Dépistage du cancer du sein réalisé ce matin. Fin provisoire de l’angoisse irraisonnée, raisonnable.

La réception du courrier d’invitation à ce dépistage, marqueur régulier de mon horloge vitale, me plonge invariablement dans mon catalogue cinématographique mental personnel. Les drames, les figures parentales disparues, en bonne place sur le rayonnage cérébral y côtoient les superproductions climatiques cataclysmiques, les futurs compromis. Je me passe en boucle le film du dépistage depuis plusieurs mois, je modifie les chutes en fonction de mes humeurs, RAS ou anomalie (plusieurs saisons annoncées). C’est grotesque et infantile mais l’angoisse, irrépressible, est mon amie de toujours. Sous le masque de dureté, d’impassibilité ou d’indifférence, c’est la tempête perpétuelle.

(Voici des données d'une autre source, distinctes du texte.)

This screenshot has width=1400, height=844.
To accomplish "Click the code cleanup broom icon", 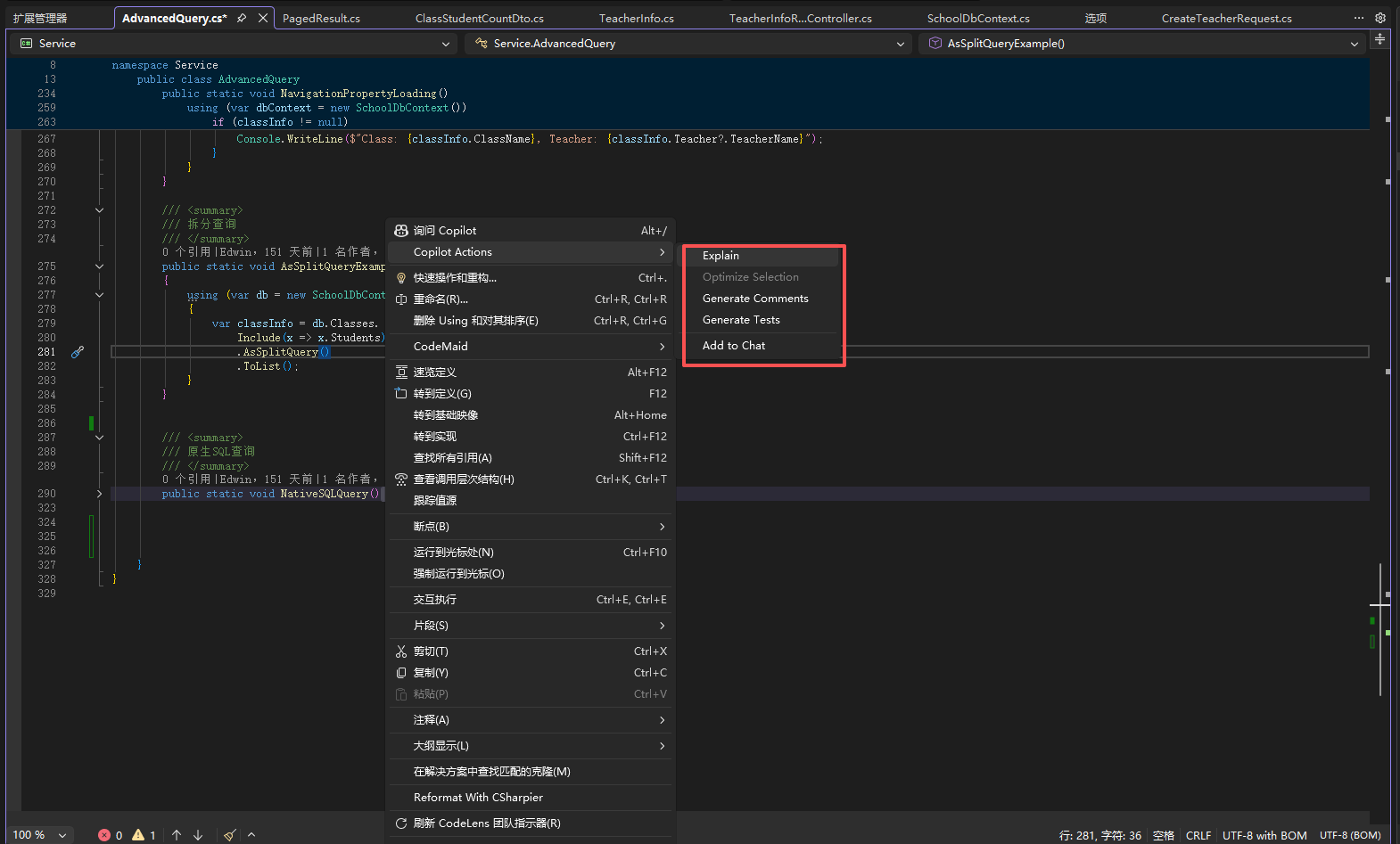I will coord(230,835).
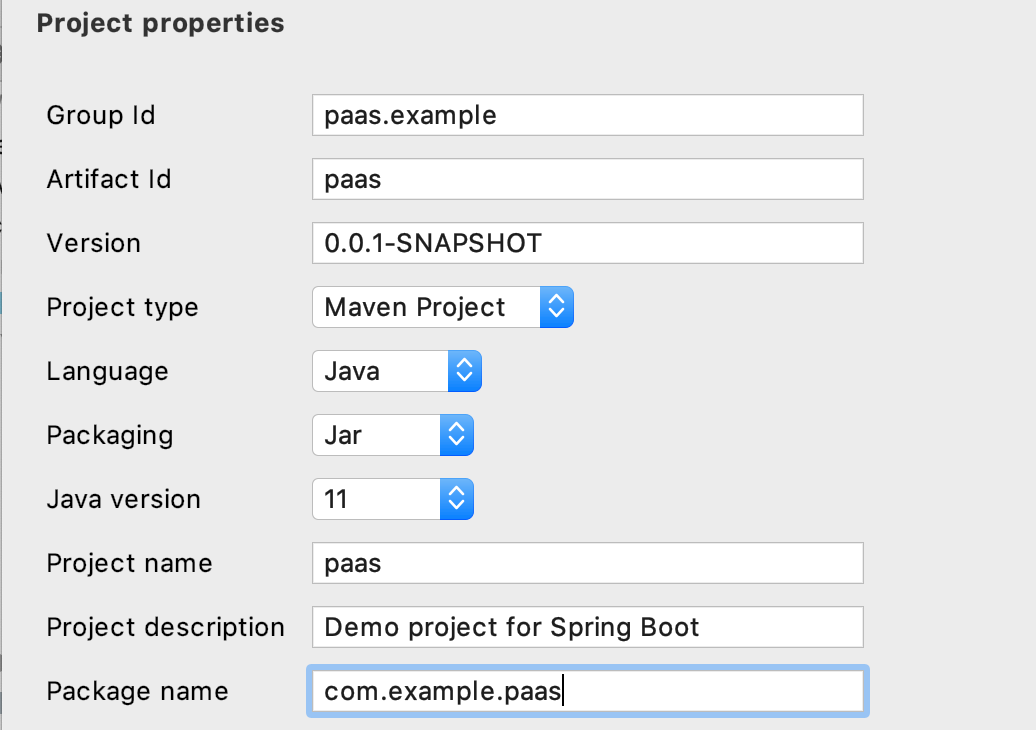The image size is (1036, 730).
Task: Click the blue chevron arrows beside Maven Project
Action: coord(557,307)
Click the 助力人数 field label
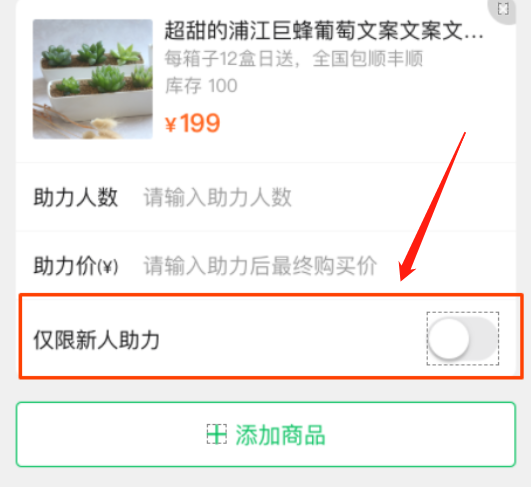 76,197
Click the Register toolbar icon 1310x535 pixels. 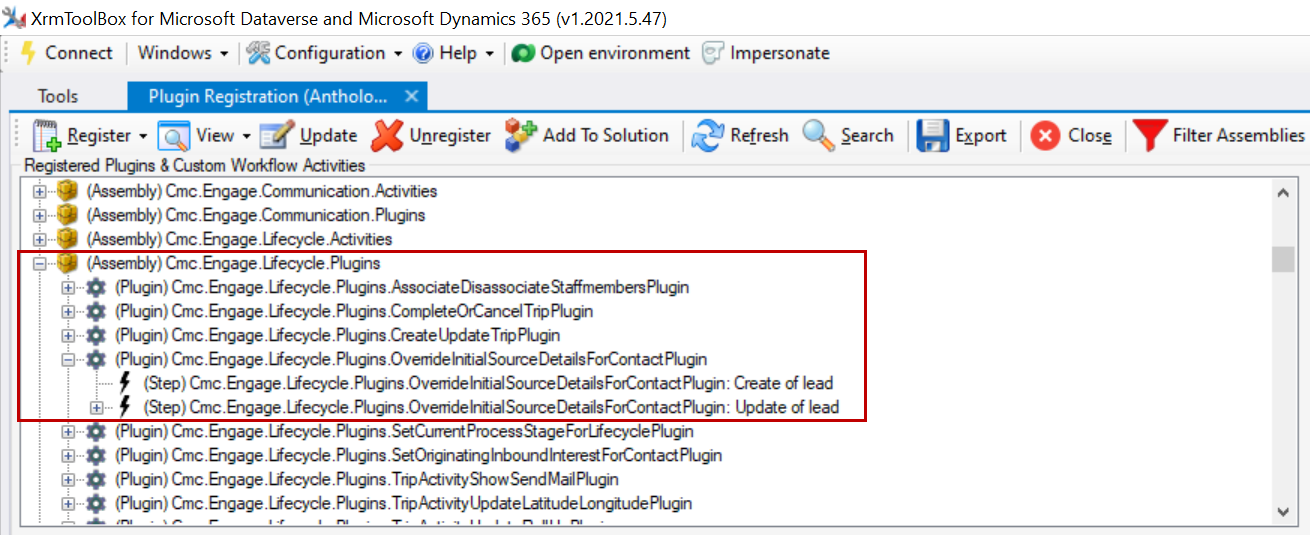tap(47, 135)
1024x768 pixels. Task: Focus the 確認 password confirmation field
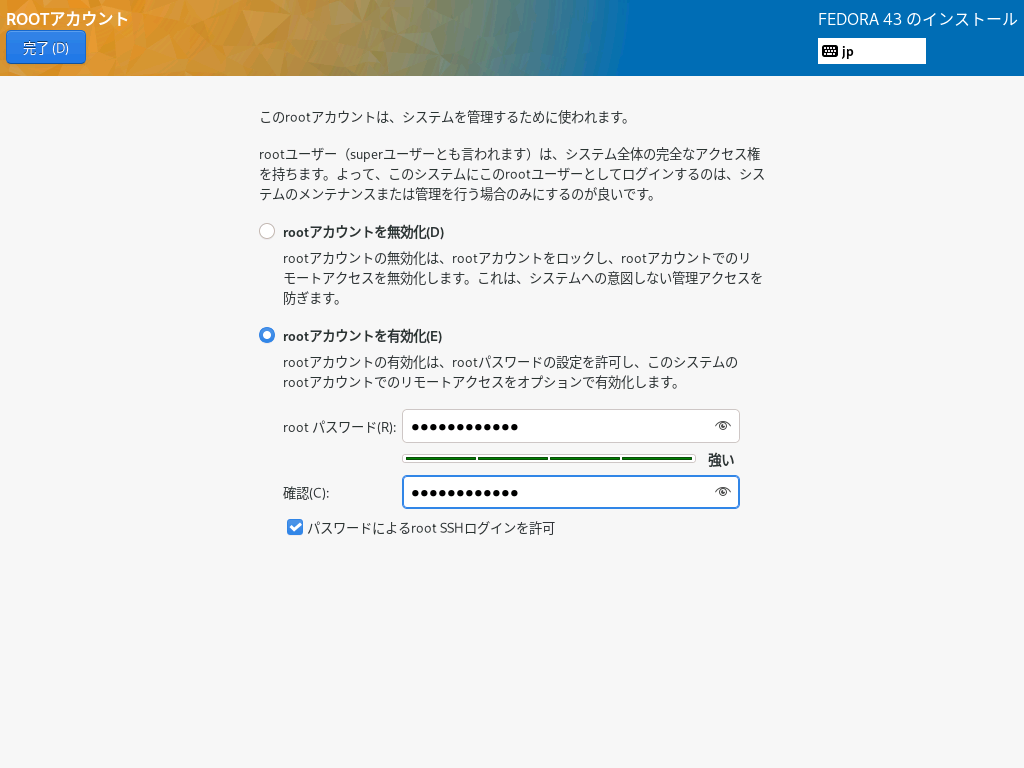coord(555,492)
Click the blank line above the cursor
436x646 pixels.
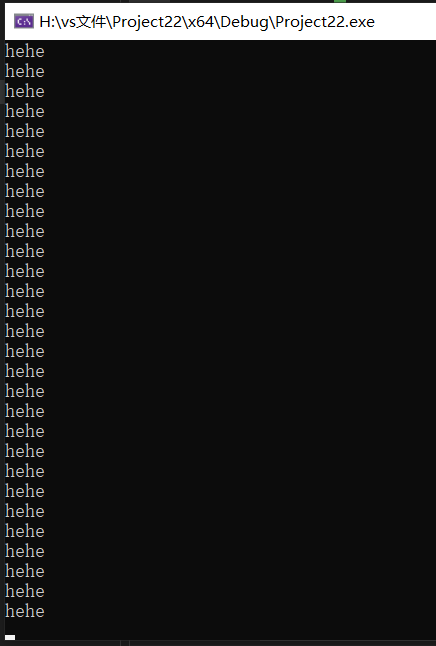tap(218, 626)
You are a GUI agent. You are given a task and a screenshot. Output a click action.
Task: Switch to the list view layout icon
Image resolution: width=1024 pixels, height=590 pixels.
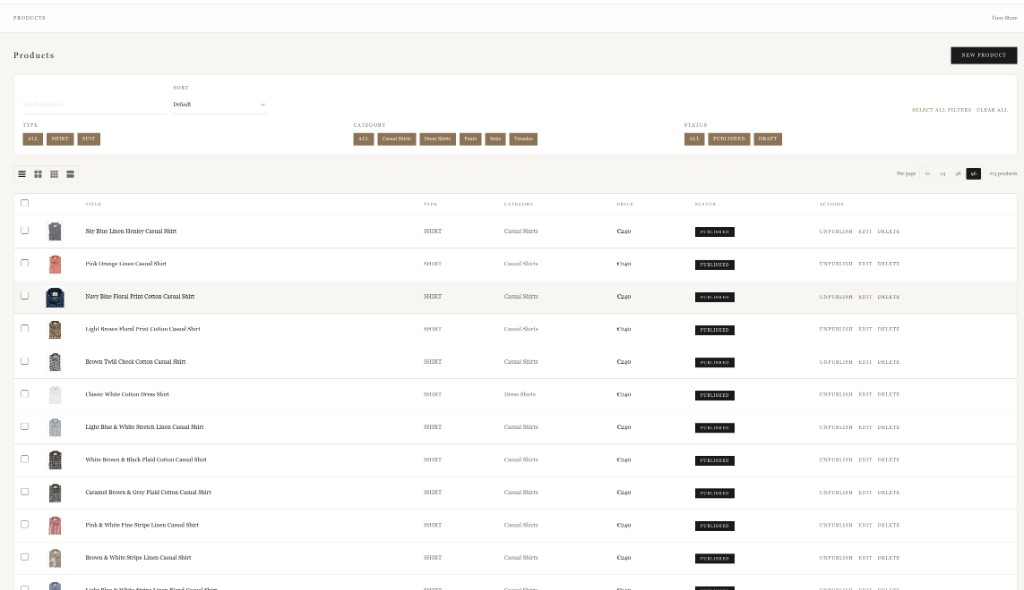(x=22, y=174)
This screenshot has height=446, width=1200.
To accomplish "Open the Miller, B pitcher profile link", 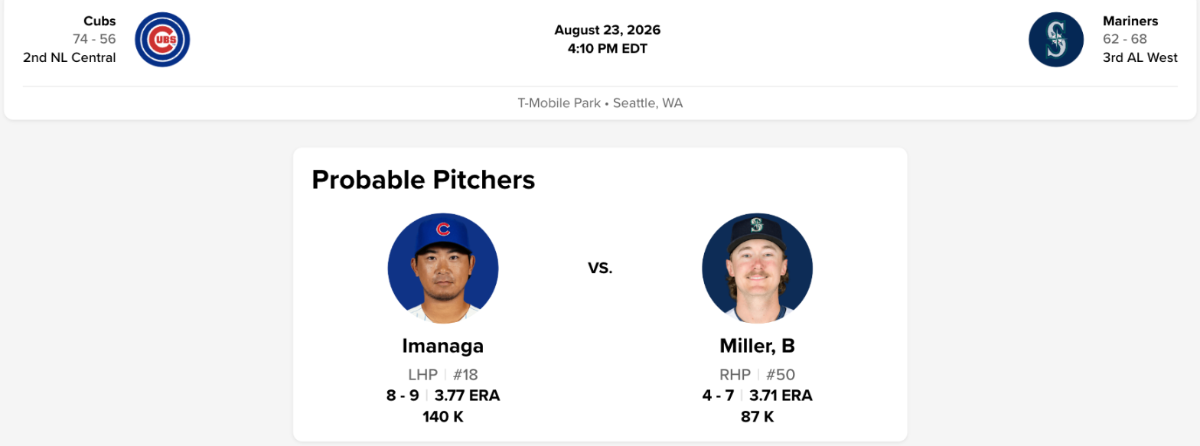I will pos(757,346).
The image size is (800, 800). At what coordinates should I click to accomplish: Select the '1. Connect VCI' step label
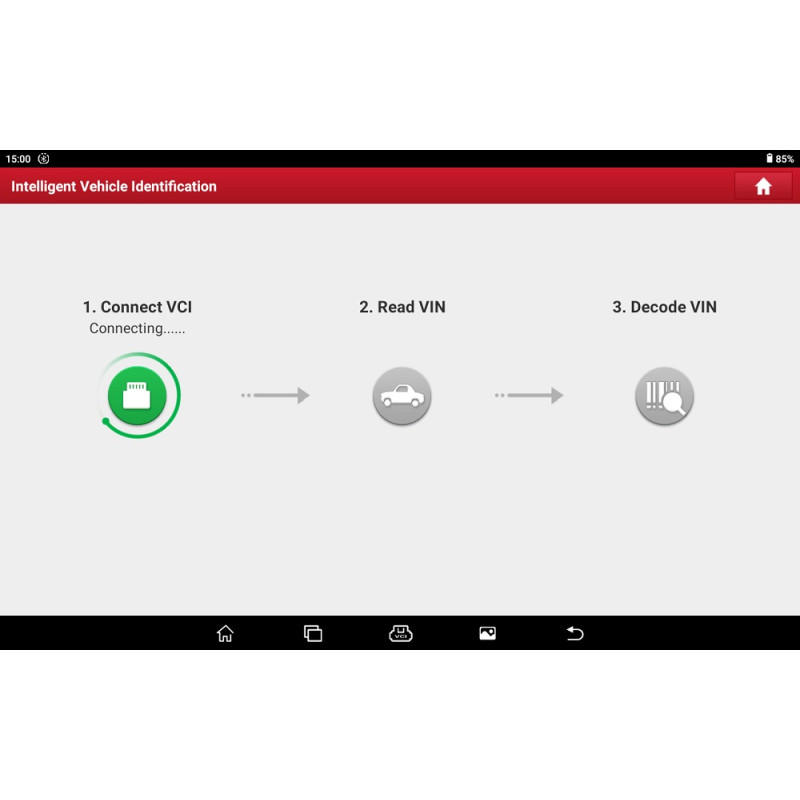(137, 307)
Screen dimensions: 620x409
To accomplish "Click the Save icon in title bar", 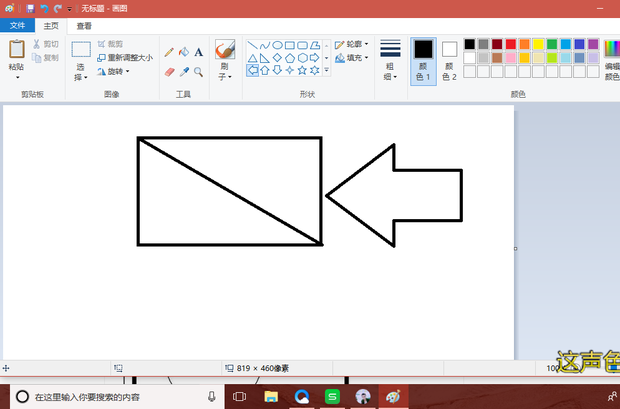I will tap(30, 8).
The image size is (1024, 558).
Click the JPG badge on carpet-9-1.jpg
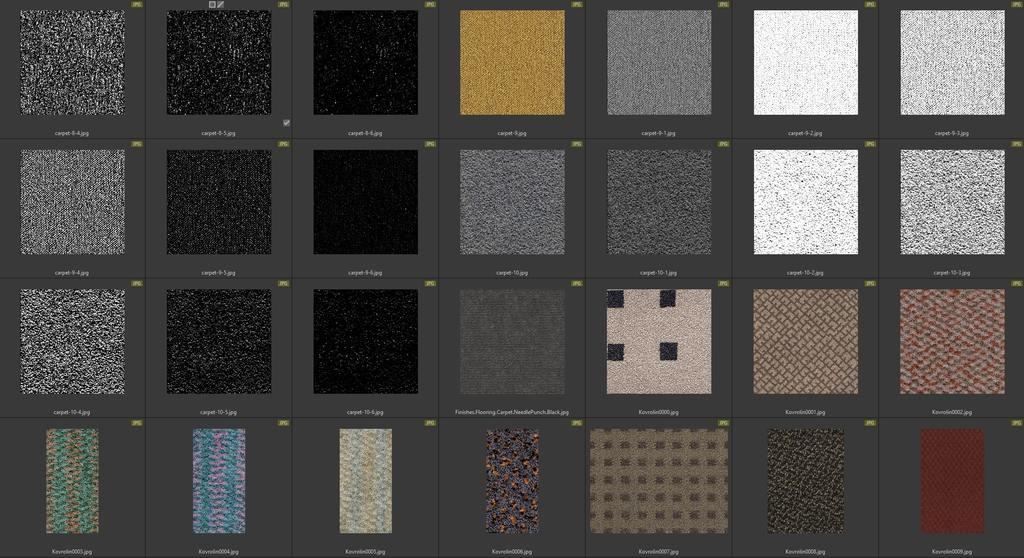723,5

Soulagement, J’ai définitivement rangé les séries professionnelles qui encombraient monstrueusement mon petit cinéma. Les collègues, m’envoyant au bureau un(e) récalcitrant(e), ma caméra et mon muet effroi intérieur immortalisant instantanément l’infortuné(e) puni(e), écrasé(e) au bas des escaliers … Une récréation trop longue, ça tourne ! Un crâne lancé à toute vitesse contre un poteau, un doigt coupé dans l’entrebâillement d’une porte, des genoux ensanglantés … Les flux au portail, une grille restée ouverte par un parent retardataire, ça tourne ! Images d’agressions, d’intrusions … Un(e) absent(e) à l’environnement familial complexe, ça tourne ! Pourvu que l’impensable ne soit pas arrivé … Les voyages scolaires annuels, ça tourne ! Les noyades, les chutes, les accidents divers et variés, les égaré(e), … Ma participation à ces, par ailleurs, merveilleuses aventures pédagogiques et éducatives, économisait quelque peu ma funeste pellicule, comme si j’avais été dotée d’un pouvoir surnaturel qui aurait empêché, l’imprévisible de se produire. …

Dieu merci (sans Dieu, merci aussi), la réalité scolaire était bien plus belle que mes sempiternelles fictions, usantes et maladives.

La retraite a du bon, moins de films en rayon ! Je fréquente moins mon cinéma personnel. Je me cantonne aux actualités du monde et à mes séries familiale et intime. Pas mal de visionnages tout de même …

Ma fille sur la route, film …

Ma petite fille à cheval, film …

Mon petit fils au foot, film …

Le chien, non pas le chien …

Dépistage du cancer du sein, film …

Etc, film …

J’apprends, non sans stupeur, qu’aujourd’hui, la femme meurt moins du sein que du coeur. Victime contemporaine du tabagisme, une particularité jusqu’alors masculine. Ravages prévisibles de l’égalité homme/femme … J’ai bien une petite collection d’AVC dans ma filmographie mais les chutes y sont toujours rapides et radicales.

Je range, provisoirement apaisée, la bobine du jour dans mon rayonnage mental et vais faire le tour de mon jardinet.